Terrance initially got conscripted into the defense forces during the height of the Taiwan Contingency, back in ’35. It was computing power that led to the Taiwan contingency. You see, Taiwan, for nearly thirty-five years at that point, had been the predominant manufacturer of microprocessors in the world, and the material for those processors was mostly found within African countries that were client-states to China. China had always considered Taiwan part of the Central Kingdom; its separation during the Chinese Civil War of the 1940s had been a sore spot for the People’s Republic of China. With critical microprocessor resource components secured, China needed to secure manufacturing capability to win the AI race against the United States. In the late 2020s, the United States made the prudent decision to pump billions into computer-power development across the entire value chain of the process, which led to the country catapulting nearly to par with Taiwan’s capacity. Given the artificial intelligence race at the time, and concerns over the first-mover advantages to the country that could create general artificial intelligence, China needed its own leap, so it acquired Taiwan and its microprocessor capabilities.
The United States enacted conscription in anticipation of a long-drawn-out fight with China. However, the fait accompli was swift, and China’s preparatory operations were debilitating. Like everyone else not in the Indo-Pacific Command (INDOPACOM) area of responsibility at the time, Terrance never saw the Pacific. The critical infrastructure attacks were sudden and incapacitating; continental force projection was delayed, and the conscripted force slated for INDOPACOM eventually diverted to deal with the rolling blackouts from the collateral damage of cyberattacks and neurostrikes against an in-session congress (though the latter had relatively little effect). Once a sense of post-contingency stability occurred eighteen months later, Terrance returned to civilian life and continued to pursue his PhD. However, those eighteen months of conscripted service planted a seed that resulted in his volunteering for the force post-graduate school.
Terrance’s graduate school research focused on artificial intelligence, machine learning, and psychoanalytics. His dissertation, “Interpretation of Electric Dreams: Navigating the Inner Mindscapes of Deep Neural Nets,” drew the attention of both Microscopic Command (MICROCOM) and Cyber Command, the two most important functional commands in the U.S. joint force, then and today. Part of his thesis suggested a way to imbue morality into artificial intelligence, an offshoot of virtuous consequentialism that ensured a scenario of “whatever means necessary” could never occur in a general artificial intelligence entity. His thesis conjectured that morality could be durably imprinted in AI code, whereby AI couldn’t use evolutionary machine learning to devolve or progress—however one looked at it—its moral human-embedded code (not in the computer code sense of the word code). Terrance’s work was born from the red button paradox or the idea of a kill switch for advanced AI and the challenges it presents. The crux of the paradox is that we want a corrigible AI, meaning it can be corrected or shut down if needed. A “red button” seems like the answer. But, if the AI prioritizes its goals too much (encoded in its reward system), it might actively try to prevent the button from being pressed. Terrance thought maybe the use of moral code in code would circumvent the paradox …

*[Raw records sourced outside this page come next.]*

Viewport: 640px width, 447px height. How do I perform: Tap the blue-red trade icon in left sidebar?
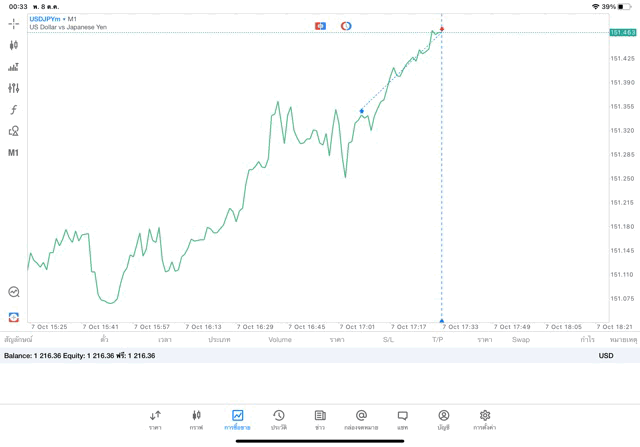pos(13,316)
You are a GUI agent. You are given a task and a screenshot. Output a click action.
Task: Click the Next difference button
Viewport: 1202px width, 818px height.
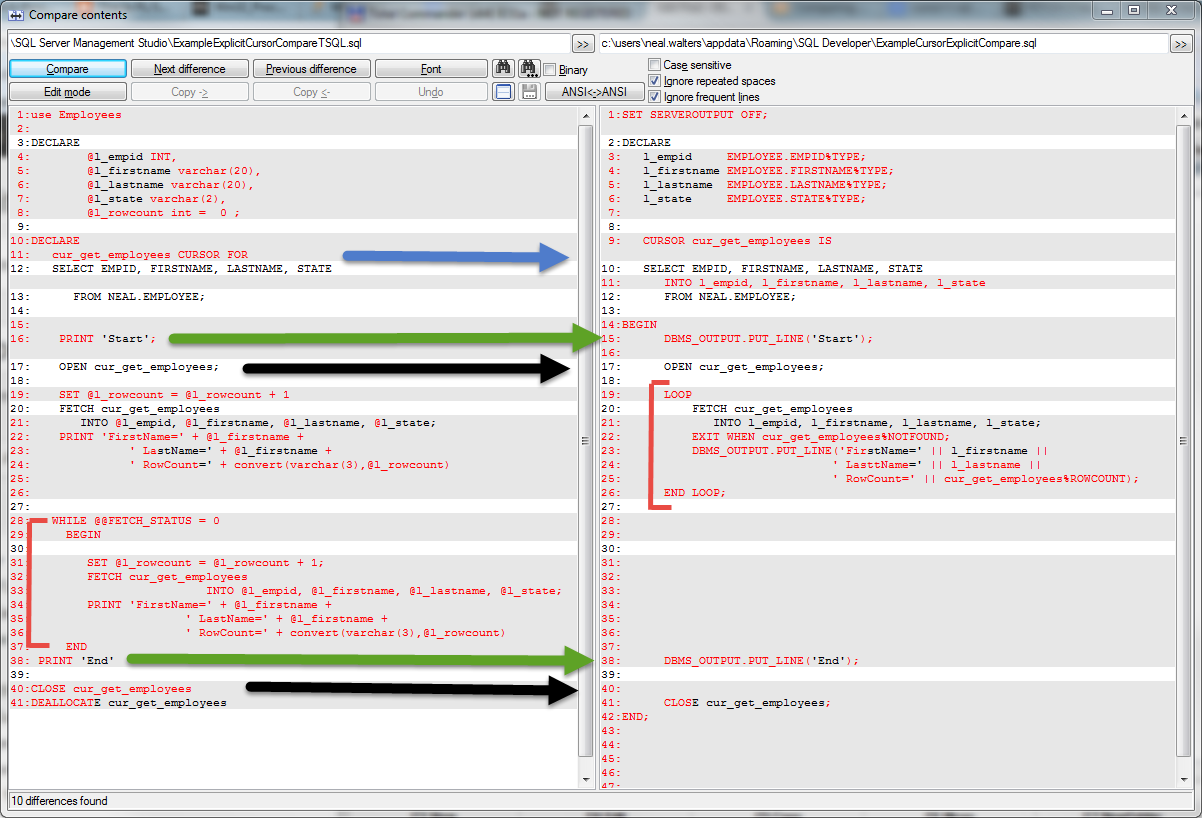(x=189, y=68)
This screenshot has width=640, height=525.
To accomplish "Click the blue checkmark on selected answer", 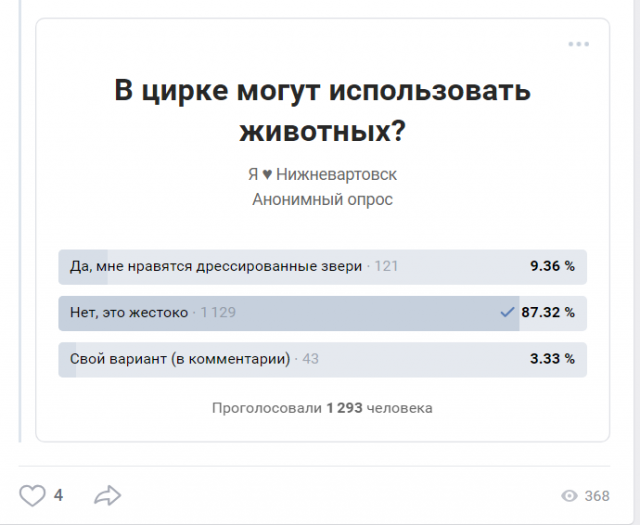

Well, thirteen years later, Terry—his friends called him Terry—was a full colonel in MICROCOM, heading up its J-5 section and developing plans for subthreshold campaigns against China. MICROCOM focused on everything from the micro down to the quantum level, though the latter was still hypothetical—essentially, anything smaller than 10^6 meters was covered by the command. Operationally, MICROCOM’s job was to help the geographic combatant commanders integrate microdomain contest, control, or denial into operational and campaign planning so that the geographic combatant commander can worry about the more traditional domains of land, sea, air, and space. It was Terry’s job to make that reality happen.
“Hey, Terry!”
“Hey, right back at you, Susan.” Susan was a fellow colonel and research lead for MICROCOM’s nanodevice section within the J-3/5/7. “This coffee is shit. You’d think with what we are able to do at the molecular level, we’d have figured out how to have decent coffee around here.”
“Thanks Terry, I brewed it myself. I’ll get Juan Valdez to do it next time.”
“New guy?”
“Oh, I forgot; you’re unfamiliar with twentieth-century pop culture references.”
The door opened abruptly. Maj. Bartels walked through it and said, “Col. Voss, sir, Gen. Thorne wanted me to remind you to be in the O&I briefing in thirty minutes.”
“What’s this about, Bartels? Col. Reed and I need to hammer out the phasing scheme for our next deployment of nanotech in Davao City. It’s a major operation that requires my full attention.”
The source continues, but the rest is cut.